PROBLEM DETAILS.
Rewrite the entries from the line with "The height and width of the screenshot is (689, 1069)." up to and including the line with "center [436, 422].", substituting "diet-label" for "nutrient-label" and leaving everything else unchanged.

[Entries from a data source]
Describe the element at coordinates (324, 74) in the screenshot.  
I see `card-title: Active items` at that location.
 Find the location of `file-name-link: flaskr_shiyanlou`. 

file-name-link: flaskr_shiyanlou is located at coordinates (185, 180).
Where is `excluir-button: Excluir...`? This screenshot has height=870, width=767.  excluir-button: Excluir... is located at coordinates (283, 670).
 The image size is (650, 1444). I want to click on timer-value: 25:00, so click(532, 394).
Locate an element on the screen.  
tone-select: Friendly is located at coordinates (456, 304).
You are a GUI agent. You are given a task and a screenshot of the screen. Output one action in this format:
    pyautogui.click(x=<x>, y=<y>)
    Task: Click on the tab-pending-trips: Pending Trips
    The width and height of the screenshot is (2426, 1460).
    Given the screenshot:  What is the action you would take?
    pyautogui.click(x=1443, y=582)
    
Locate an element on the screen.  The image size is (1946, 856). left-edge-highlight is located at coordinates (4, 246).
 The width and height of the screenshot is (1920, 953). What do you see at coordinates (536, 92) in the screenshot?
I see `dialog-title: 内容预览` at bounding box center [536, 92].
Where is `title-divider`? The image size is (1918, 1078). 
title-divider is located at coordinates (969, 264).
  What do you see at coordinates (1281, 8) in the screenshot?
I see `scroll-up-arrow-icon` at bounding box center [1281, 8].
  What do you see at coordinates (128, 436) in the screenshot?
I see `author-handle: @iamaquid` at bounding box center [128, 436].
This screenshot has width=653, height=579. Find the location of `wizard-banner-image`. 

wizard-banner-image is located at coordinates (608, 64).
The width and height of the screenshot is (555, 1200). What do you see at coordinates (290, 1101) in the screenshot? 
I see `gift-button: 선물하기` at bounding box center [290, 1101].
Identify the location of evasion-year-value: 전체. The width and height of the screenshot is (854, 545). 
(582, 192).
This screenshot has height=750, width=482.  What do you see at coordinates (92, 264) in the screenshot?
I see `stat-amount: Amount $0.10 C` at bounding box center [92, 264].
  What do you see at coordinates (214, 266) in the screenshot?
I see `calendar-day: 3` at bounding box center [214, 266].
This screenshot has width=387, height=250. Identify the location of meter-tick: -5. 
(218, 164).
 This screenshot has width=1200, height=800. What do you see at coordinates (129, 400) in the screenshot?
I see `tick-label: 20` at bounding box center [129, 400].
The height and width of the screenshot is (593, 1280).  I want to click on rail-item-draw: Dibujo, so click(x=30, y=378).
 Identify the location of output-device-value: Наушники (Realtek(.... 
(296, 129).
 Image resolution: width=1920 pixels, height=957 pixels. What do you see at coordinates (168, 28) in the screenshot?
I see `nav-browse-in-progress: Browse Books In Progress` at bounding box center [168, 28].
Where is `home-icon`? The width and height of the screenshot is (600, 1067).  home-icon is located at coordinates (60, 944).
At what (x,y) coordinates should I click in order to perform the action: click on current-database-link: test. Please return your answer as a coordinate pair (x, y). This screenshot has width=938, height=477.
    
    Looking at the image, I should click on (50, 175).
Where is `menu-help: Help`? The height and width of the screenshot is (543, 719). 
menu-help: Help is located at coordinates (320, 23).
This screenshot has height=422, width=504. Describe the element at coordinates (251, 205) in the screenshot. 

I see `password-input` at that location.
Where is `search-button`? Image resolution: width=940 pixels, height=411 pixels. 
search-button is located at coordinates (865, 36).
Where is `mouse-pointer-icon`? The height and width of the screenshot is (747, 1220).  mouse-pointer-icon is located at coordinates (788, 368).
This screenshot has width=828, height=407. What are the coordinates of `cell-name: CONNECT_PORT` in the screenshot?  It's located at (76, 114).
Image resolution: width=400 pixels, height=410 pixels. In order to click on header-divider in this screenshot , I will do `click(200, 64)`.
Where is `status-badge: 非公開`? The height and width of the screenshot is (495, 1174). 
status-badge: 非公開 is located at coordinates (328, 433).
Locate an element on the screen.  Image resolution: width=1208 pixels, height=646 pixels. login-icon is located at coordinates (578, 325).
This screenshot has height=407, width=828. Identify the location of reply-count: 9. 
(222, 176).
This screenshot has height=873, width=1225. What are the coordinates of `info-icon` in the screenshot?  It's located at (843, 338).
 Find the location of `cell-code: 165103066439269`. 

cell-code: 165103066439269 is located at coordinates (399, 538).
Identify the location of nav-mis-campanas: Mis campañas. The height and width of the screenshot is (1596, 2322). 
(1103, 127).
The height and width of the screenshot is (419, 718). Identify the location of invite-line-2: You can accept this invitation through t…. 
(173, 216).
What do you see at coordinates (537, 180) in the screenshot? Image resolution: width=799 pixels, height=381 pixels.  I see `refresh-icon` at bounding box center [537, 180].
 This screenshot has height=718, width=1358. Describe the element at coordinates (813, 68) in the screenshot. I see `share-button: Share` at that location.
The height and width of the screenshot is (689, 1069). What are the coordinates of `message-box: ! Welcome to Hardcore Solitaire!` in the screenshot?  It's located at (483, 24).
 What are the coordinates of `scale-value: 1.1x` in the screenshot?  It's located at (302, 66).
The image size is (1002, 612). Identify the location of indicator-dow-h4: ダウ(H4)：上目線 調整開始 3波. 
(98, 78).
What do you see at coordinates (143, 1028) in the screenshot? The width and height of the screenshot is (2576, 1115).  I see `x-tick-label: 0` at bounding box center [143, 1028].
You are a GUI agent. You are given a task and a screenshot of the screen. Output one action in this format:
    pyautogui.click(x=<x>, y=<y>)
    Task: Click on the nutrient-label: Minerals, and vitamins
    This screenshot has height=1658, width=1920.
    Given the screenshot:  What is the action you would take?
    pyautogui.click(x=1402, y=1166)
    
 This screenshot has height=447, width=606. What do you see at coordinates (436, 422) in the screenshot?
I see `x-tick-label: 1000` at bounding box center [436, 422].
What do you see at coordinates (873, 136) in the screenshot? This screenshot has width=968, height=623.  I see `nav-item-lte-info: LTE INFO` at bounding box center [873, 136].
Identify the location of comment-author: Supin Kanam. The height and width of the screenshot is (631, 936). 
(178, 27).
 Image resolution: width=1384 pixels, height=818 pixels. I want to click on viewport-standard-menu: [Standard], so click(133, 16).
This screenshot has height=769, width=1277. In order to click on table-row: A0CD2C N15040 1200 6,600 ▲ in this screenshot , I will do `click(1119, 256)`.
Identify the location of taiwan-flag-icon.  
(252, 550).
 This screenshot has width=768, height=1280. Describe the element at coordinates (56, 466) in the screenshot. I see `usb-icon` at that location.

OUTPUT FOR THIS EXERCISE.
The height and width of the screenshot is (689, 1069). What are the coordinates of `message-box: ! Welcome to Hardcore Solitaire!` in the screenshot?  It's located at (483, 24).
 What are the coordinates of `scale-value: 1.1x` in the screenshot?  It's located at (302, 66).
The image size is (1002, 612). Identify the location of indicator-dow-h4: ダウ(H4)：上目線 調整開始 3波. 
(98, 78).
What do you see at coordinates (143, 1028) in the screenshot? The width and height of the screenshot is (2576, 1115).  I see `x-tick-label: 0` at bounding box center [143, 1028].
You are a GUI agent. You are given a task and a screenshot of the screen. Output one action in this format:
    pyautogui.click(x=<x>, y=<y>)
    Task: Click on the diet-label: Minerals, and vitamins
    This screenshot has height=1658, width=1920.
    Given the screenshot:  What is the action you would take?
    pyautogui.click(x=1402, y=1166)
    
 This screenshot has height=447, width=606. What do you see at coordinates (436, 422) in the screenshot?
I see `x-tick-label: 1000` at bounding box center [436, 422].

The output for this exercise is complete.